Starting with the line where "The height and width of the screenshot is (318, 283)." appears, print every line through the end of the entries below exactly as it stands, and leave out the pictures.

Records provided section start

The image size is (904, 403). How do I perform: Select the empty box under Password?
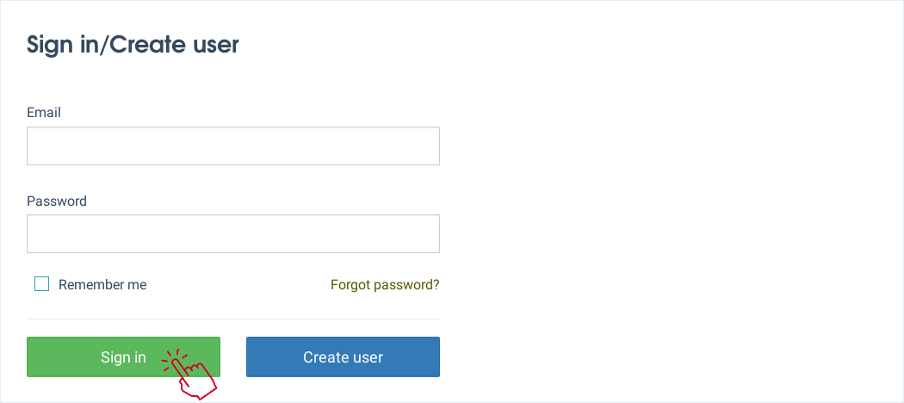point(233,234)
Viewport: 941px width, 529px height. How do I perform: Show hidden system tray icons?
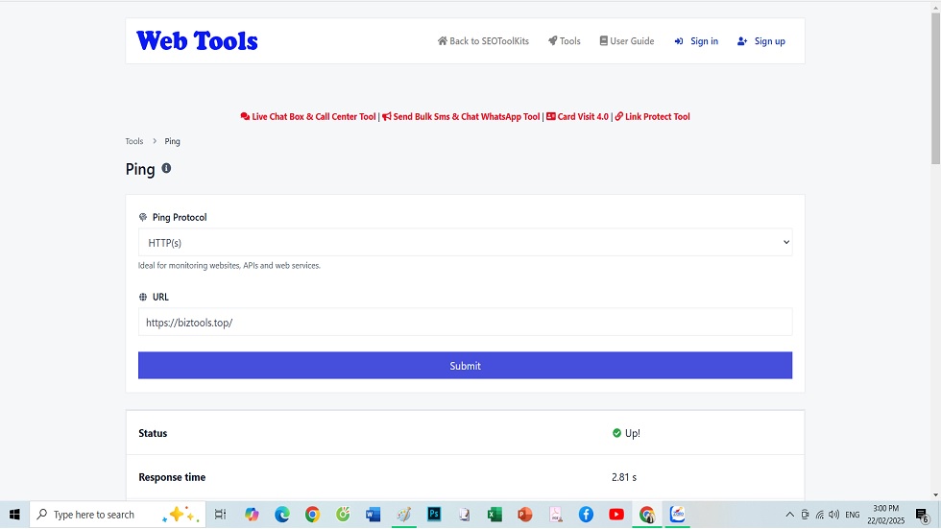(x=789, y=515)
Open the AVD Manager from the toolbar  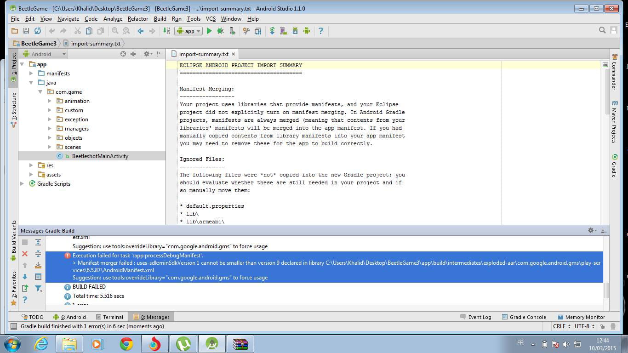click(284, 31)
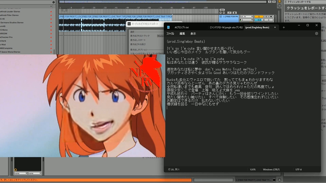Screen dimensions: 326x183
Task: Click the previous locator arrow button
Action: click(x=221, y=13)
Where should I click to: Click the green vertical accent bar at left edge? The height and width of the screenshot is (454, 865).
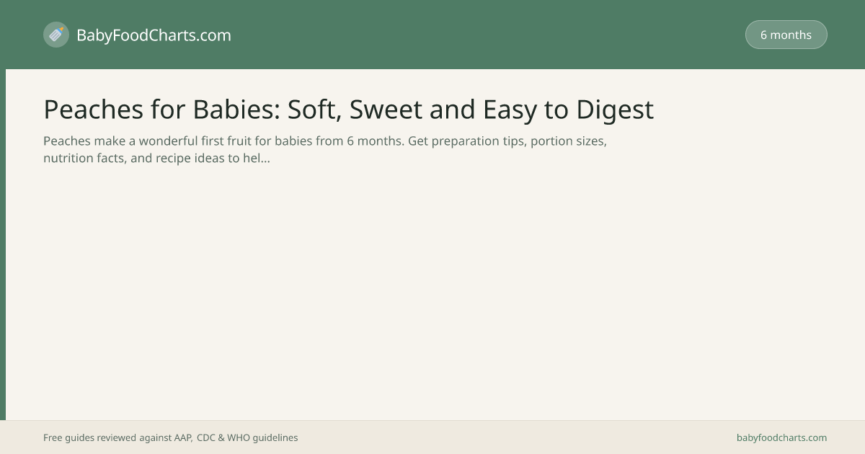(3, 244)
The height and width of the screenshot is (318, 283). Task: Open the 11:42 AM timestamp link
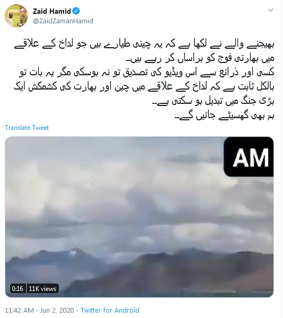19,311
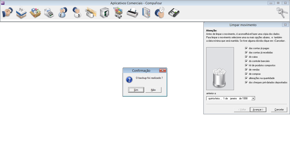Image resolution: width=290 pixels, height=164 pixels.
Task: Uncheck 'das contas já pagas' option
Action: point(246,48)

Records provided section end

Problem solution >>
The height and width of the screenshot is (318, 283). Task: Open the 11:42 AM timestamp link
19,311
Image resolution: width=290 pixels, height=164 pixels.
Task: Uncheck 'das contas já pagas' option
Action: point(246,48)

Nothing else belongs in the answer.